Music News: How musicians are fighting white supremacy

by

The Current Music News for June 23, 2020 (MPR Video)

As the music world confronts institutional racism and white supremacy, individual artists are wondering what steps they can take to establish a new, more equitable norm. One of the most dramatic suggestions comes from Jeff Tweedy of Wilco. He's personally pledging to commit 5% of his writing royalties, moving forward, to organizations working toward racial justice.

What's more, he said in a statement, given that "the modern music industry is built almost entirely on Black art," there should be a step built into the music publishing process that allows artists to automatically divert a percentage of their revenue "to organizations that assist and support Black communities."
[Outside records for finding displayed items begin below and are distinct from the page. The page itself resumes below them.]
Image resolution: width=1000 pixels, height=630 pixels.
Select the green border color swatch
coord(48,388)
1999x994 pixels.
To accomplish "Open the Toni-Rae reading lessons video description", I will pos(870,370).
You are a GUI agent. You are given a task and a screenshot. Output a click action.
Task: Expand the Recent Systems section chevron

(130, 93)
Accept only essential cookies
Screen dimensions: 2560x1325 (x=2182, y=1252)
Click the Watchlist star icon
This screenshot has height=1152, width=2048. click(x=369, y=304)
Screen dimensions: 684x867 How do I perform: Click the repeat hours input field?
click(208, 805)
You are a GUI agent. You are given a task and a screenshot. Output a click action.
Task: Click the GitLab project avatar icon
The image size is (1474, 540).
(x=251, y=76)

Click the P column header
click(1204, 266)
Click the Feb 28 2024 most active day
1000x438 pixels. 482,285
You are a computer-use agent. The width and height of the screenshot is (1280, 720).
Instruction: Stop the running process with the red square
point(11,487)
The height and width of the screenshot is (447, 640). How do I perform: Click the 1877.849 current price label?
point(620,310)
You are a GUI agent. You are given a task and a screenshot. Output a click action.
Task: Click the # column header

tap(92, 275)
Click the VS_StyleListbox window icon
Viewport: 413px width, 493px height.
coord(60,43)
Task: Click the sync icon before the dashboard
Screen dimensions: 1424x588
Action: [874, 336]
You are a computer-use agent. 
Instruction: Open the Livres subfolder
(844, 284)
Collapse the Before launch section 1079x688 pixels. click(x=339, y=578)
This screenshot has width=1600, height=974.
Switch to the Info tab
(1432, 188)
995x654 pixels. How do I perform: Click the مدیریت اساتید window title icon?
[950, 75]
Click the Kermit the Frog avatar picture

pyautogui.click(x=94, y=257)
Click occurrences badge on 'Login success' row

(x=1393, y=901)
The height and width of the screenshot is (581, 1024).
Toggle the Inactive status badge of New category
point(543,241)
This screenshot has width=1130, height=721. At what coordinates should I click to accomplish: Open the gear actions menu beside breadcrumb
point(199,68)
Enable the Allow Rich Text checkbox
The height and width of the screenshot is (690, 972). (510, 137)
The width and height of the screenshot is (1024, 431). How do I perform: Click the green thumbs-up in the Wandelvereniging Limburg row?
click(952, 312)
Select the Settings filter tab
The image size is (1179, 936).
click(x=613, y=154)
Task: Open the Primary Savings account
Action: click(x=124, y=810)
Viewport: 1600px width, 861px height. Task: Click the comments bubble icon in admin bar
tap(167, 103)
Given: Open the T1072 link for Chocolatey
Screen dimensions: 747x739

Fiona Apple is also pledging some revenue from her acclaimed new album to initiatives supporting Black and Indigenous communities. She's taking a different approach, though: she's pledged two years' worth of TV and movie sync income from two songs on her album Fetch the Bolt Cutters. She says that at a minimum, she'll donate $50,000 to each of two initiatives, "but I will be able to give a lot more If I can earn some of that Hollywood cash."

Her pledge is a reflection of the fact that music fans are increasingly aware of the money to be made by artists who sell the rights for their songs to be used in movies and TV. This came up when a song by Gary Glitter was used in the hit movie Joker, and audiences wondered just how much of their ticket money was going to a convicted pedophile. A statement like Fiona Apple's is a reminder that when they decide what songs to feature, TV and movie directors are making not just artistic choices but ethical ones as well.

https://fionaapplerocks.tumblr.com/post/620939433423880192/fiona-apple-is-going-to-donate-the-tv-and-movie

Meanwhile, artists are thinking about the signals they've been sending, perhaps unintentionally, with their band names and merch. One of those artists is Patterson Hood, co-founder of Drive-By Truckers. On NPR, Hood published a long essay called, "Now, About the Bad Name I Gave My Band."

He writes that when he heard about Lady Antebellum changing their name, it made him think about his own band name, which was partly inspired by the "crime sagas" that filled a lot of hip-hop when the band started up in 1996 in Atlanta. He says he now realizes — and to be clear, I'm paraphrasing from a long essay here — that it was not appropriate or helpful to reference the violence plaguing Black communities in the name of a white band that just set out to be "fun and rowdy."

He says he's not changing the band name yet, but he's open to suggestions. In the meantime, he's trying to reckon with his own past, and the nation's, in songs like "What It Means."

Last week I talked with Elizabeth Stokes and Jonathan Pearce of the New Zealand indie band the Beths. They're getting ready to release a new album called Jump Rope Gazers, and they talked about their conflicting feelings around releasing new music at a time when, as white artists, they feel like other voices need to be elevated.

We're going to leave you with a clip from a powerful new video from Minnesota artist Maria Isa, who had a personal connection to George Floyd: he worked at venues she frequented and, she wrote in a statement accompanying her song "Cómo Duele," often helped her to carry her Bomba Drum after her shows. It's a reminder of why we're having these conversations, and how urgent they are.

Maria Isa's new album Amor Universal is out today.